• _本文抜粋_:
世の中の高齢化が進み、医療に頼る機会が増加する現代。そんな社会構造の中で地域住民と地域医療の信頼関係強化に臨む、「一般社団法人岩手県医師会」の会長に昨年6月に就任した小原会長から、今後の地域医療に対する考えや展望についてお話を伺いました。

課題として掲げるかかりつけ医の充実

「医療界は財源確保が困難な状況にあり、医療費抑制が避けられません。そのような状況下で地域住民と信頼関係を築き、医療政策を進める若い世代の育成が大切だと考えています」と目標を掲げています。

 以前より医師不足が叫ばれ、同時に世の中のグローバル化に伴い、風土病が輸出入されるなど医療を取り巻く環境は、ここ数年で大きく変化しています。当然のように医療技術や知識は高度化を求められ、一人の医師の負担は年々膨らみ続けている状態です。ある調査では医師が一人の患者を診る時間は、平均で3分29秒という統計も出ているほど、患者と向き合う時間が絶対的に足りないと言われているのです。

収集したデータ項目:
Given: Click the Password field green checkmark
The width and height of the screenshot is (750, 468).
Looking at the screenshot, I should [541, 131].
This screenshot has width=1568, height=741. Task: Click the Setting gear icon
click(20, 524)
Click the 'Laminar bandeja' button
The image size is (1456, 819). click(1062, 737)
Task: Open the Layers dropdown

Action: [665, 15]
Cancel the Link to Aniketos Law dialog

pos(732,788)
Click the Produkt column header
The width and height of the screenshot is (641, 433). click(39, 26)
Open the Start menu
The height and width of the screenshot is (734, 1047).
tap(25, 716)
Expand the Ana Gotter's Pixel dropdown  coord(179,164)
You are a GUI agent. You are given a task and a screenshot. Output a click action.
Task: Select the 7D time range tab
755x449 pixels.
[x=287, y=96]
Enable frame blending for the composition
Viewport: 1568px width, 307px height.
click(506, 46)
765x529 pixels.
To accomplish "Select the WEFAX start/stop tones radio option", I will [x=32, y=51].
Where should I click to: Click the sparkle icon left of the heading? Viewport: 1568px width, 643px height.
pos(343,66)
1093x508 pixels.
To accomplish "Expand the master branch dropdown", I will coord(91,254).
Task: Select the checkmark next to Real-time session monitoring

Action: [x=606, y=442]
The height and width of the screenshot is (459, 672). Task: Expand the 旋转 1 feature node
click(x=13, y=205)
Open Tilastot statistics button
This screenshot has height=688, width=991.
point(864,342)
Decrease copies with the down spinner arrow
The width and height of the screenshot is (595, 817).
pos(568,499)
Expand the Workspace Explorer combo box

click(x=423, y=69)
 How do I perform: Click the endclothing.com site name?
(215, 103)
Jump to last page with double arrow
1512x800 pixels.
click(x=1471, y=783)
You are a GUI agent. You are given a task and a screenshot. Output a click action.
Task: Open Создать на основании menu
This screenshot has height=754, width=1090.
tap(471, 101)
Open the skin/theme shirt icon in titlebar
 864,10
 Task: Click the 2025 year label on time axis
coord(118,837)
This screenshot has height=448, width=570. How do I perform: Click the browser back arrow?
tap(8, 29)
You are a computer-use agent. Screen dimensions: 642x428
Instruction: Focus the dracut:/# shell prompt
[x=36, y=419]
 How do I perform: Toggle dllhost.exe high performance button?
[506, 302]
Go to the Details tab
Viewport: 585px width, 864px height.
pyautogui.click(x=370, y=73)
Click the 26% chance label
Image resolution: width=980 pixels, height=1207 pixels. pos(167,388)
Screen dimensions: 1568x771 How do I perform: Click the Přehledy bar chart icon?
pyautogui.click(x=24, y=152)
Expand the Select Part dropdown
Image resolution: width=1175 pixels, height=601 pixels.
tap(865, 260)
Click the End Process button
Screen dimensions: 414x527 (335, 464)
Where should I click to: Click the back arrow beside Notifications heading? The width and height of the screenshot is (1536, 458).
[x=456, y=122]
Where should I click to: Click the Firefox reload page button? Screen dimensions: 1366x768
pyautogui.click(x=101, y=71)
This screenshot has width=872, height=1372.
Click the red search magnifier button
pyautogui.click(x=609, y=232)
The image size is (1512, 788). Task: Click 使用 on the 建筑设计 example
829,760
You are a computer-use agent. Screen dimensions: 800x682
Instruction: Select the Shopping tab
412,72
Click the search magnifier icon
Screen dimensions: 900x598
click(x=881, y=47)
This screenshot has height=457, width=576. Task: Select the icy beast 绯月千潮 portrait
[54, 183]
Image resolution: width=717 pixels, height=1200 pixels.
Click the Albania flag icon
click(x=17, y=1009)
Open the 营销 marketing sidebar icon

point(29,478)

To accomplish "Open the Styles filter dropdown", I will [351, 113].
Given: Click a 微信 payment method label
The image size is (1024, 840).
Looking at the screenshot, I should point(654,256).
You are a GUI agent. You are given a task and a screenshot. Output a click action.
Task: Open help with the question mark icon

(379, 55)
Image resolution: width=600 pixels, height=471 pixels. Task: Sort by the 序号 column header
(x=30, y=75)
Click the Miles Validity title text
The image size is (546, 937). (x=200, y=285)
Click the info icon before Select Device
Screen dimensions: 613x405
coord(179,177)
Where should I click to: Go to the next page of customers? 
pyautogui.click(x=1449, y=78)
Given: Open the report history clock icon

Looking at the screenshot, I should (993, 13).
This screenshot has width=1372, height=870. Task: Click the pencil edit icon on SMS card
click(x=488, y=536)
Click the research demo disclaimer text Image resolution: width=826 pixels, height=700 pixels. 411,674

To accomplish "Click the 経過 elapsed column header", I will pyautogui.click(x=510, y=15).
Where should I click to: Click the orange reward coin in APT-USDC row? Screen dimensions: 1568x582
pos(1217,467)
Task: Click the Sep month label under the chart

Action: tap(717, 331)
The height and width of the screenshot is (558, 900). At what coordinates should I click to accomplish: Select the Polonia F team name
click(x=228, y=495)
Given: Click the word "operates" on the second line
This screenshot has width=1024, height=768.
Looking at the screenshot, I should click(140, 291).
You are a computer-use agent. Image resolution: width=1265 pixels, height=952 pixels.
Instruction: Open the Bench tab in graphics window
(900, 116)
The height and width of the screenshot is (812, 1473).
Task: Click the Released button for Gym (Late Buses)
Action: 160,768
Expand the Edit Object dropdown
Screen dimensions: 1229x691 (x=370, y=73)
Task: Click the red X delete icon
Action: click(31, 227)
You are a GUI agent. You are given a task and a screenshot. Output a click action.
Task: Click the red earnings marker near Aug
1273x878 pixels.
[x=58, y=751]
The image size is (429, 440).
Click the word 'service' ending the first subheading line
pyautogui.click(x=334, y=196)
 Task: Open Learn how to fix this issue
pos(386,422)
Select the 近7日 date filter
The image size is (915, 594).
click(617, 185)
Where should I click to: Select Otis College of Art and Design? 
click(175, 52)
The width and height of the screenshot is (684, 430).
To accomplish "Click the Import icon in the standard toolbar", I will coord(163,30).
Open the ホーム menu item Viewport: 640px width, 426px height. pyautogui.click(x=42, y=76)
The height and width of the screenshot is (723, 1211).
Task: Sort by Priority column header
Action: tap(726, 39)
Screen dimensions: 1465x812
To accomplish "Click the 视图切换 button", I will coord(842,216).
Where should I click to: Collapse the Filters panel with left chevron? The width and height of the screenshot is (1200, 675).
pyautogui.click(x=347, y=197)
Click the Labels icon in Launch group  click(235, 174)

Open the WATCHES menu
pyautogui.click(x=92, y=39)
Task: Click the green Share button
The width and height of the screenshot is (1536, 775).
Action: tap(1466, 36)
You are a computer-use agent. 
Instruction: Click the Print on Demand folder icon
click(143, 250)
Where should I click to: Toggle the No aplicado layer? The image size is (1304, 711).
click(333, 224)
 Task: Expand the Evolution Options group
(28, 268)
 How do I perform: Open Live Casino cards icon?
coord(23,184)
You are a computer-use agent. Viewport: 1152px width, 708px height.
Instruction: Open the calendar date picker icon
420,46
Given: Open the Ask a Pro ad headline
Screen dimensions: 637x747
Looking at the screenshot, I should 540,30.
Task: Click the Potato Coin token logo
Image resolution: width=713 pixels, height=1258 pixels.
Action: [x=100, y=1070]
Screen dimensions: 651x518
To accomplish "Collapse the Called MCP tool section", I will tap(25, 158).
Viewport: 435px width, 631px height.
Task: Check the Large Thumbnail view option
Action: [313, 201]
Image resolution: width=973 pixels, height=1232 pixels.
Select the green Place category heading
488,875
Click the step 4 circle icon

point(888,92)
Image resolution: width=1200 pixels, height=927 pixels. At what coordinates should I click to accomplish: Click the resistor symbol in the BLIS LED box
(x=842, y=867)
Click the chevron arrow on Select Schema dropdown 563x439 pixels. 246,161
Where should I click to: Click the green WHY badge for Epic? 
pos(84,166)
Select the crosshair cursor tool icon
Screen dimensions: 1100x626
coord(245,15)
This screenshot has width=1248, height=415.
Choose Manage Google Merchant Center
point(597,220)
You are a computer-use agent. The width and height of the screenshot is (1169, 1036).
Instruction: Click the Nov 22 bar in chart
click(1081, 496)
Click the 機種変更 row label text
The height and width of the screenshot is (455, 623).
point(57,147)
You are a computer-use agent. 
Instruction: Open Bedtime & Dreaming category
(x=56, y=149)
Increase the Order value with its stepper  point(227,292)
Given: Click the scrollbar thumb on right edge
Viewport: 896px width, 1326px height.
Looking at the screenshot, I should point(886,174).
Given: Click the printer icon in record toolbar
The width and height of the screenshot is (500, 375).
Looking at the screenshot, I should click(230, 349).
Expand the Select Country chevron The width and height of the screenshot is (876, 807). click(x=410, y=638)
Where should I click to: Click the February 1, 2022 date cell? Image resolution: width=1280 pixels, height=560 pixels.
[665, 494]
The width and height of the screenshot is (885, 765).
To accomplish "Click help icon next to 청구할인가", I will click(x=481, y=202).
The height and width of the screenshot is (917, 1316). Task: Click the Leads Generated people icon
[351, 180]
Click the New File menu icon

• _出題条件_:
[A] 地域医療についての本文抜粋で、ある調査が示す、医師が一人の患者を診る平均の時間を答えよ。
[B] 地域医療についての本文抜粋を二文で要約せよ。
[C] 地域医療についての本文抜粋を、最後の文のあとから書き進めよ。

• _設問別解答_:
[A] 平均で3分29秒である。

[B] 岩手県医師会の小原会長は、医療界の財源確保が難しく医療費抑制が避けられない中で、地域住民と信頼関係を築き医療政策を進める若い世代の育成が大切だと考えている。医師不足やグローバル化によって医療を取り巻く環境は大きく変化し、一人の医師の負担は年々膨らみ、患者と向き合う時間が絶対的に足りないと言われている。

[C]
 そこで小原会長は第一に「かかりつけ医の充実」を課題として掲げています。

 「小さな疾患や定期受診に対して、受診先がわからないなど、多種多様の患者の相談に医師は対応しなくてはいけない。総合病院なんかは常にパンク状態。だから交通整理の役割を担う、かかりつけ医が大切になってくるのです」と小原会長は説明してくれました。もちろんそのために専門外の勉強も強いられるため一時的な負担は増えますが、かかりつけ医が定着してくることで余計な負担は軽減してくると考えられます。  かかりつけ医は日本医師会が定める国の認定制度で、所定の研修を終えた医師が名乗ることができるそうです。刻々と変化する医療の世界で、こうした医療改革を進め医療と住民の信頼を得るために、医師会は常に考えなくてはならないと言う小原会長。

「医療の現場では特に、人と人のつながりが一番大切なんです」。

定期検診を受け生活習慣病の軽減を

地域住民との信頼強化を強く掲げる小原会長の、原点とは一体どこにあるのでしょうか。小原会長は和賀郡和賀町の生まれで、父は町に一軒の開業医だったそうです。幼い頃は医師よりも考古学者になりたいと、近所で石器や矢尻を拾い集めていました。

 「親父は決して口にしなかったけど、周りから跡を継いで医者になれといつも言われていた」そうです。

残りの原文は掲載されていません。